In this work, we apply the concept bottleneck framework to text classification. Traditional explainability methods for text classification often focus on local interpretability, highlighting which tokens are relevant but failing to explain their role in the decision-making process. Our system addresses this by offering concept-level explanations. For example, it can break down a restaurant review rating into individual measurements of concepts such as "ambiance" and "food quality," which linearly combine to yield the final prediction. We utilize large language models to generate and measure these concepts in a zero-shot manner, requiring no external guidance or information beyond the original task dataset. Our system is evaluated on twelve diverse text datasets, ranging from hate speech classification to movie review sentiment, and shows generally positive results. This includes an 89.3% accuracy in measuring machine defined concepts when evaluating using human annotations as a gold standard. Overall, this work presents a promising direction for creating interpretable text classification systems.


Alyssa Hwang

University of Pennsylvania

September 18th, 2023

Rewriting the Script: Adapting Text Instructions for Voice Interaction

Voice assistants have sharply risen in popularity in recent years, but their use has been limited mostly to simple applications like music, hands-free search, or control of internet-of-things devices.
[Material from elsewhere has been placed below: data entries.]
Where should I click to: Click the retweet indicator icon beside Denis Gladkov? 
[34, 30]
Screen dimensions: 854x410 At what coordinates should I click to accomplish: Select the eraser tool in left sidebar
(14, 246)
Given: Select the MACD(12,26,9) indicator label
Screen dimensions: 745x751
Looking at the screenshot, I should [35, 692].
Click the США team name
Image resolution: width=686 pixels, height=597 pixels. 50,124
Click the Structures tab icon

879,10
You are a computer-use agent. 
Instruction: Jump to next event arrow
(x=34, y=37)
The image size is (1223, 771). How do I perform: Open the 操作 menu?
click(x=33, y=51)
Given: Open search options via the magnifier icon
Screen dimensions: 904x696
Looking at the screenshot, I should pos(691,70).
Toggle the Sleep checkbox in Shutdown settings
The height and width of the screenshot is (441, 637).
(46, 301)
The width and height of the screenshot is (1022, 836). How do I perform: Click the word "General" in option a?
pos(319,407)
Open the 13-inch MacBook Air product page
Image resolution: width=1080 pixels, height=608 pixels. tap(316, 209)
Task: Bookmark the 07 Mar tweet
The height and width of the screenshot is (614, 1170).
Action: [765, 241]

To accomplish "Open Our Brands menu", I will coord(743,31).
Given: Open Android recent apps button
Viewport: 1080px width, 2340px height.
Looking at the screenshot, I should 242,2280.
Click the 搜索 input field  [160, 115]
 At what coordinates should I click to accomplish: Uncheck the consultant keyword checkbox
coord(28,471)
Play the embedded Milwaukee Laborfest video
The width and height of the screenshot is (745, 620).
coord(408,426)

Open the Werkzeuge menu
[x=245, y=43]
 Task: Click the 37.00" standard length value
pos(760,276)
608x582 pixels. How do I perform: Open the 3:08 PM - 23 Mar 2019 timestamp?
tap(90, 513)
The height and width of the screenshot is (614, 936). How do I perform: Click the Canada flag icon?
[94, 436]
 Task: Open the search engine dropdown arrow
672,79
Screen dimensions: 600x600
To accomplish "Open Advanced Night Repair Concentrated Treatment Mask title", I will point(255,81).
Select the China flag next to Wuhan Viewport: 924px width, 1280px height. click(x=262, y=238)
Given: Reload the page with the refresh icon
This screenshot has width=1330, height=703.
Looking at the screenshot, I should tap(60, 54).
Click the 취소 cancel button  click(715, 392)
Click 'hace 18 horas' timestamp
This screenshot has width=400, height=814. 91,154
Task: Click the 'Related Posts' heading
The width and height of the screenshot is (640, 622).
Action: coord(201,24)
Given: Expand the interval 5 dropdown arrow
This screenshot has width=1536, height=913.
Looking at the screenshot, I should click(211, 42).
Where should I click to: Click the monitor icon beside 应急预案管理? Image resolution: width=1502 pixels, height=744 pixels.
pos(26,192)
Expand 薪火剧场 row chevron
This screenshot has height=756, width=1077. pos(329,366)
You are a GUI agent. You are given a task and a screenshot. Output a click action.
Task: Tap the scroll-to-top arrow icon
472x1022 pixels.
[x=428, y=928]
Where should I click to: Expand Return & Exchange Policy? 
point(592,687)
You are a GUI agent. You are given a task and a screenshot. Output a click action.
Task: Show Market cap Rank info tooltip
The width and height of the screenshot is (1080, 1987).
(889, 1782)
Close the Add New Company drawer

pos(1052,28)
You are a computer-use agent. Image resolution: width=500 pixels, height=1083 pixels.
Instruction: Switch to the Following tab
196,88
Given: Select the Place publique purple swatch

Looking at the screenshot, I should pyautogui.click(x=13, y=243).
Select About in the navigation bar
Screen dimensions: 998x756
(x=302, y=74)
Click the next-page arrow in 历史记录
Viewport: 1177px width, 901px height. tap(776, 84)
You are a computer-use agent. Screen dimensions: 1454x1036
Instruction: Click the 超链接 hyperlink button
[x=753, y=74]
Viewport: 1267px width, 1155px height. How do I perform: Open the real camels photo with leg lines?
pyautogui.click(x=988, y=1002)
What would it take for voice assistants to guide people through more complex tasks? In our work, we study the limitations of the dominant approach voice assistants take to complex task guidance: reading aloud written instructions. Using recipes as an example, we observe twelve participants cook at home with a state-of-the-art voice assistant. We learn that the current approach leads to nine challenges, including obscuring the bigger picture, overwhelming users with too much information, and failing to communicate affordances. Instructions delivered by a voice assistant are especially difficult because they cannot be skimmed as easily as written instructions. Alexa in particular did not surface crucial details to the user or answer questions well. We draw on our observations to propose eight ways in which voice assistants can “rewrite the script”—summarizing, signposting, splitting, elaborating, volunteering, reordering, redistributing, and visualizing—to transform written sources into forms that are readily communicated through spoken conversation. We conclude with a vision of how modern advancements in natural language processing can be leveraged for intelligent agents to guide users effectively through complex tasks.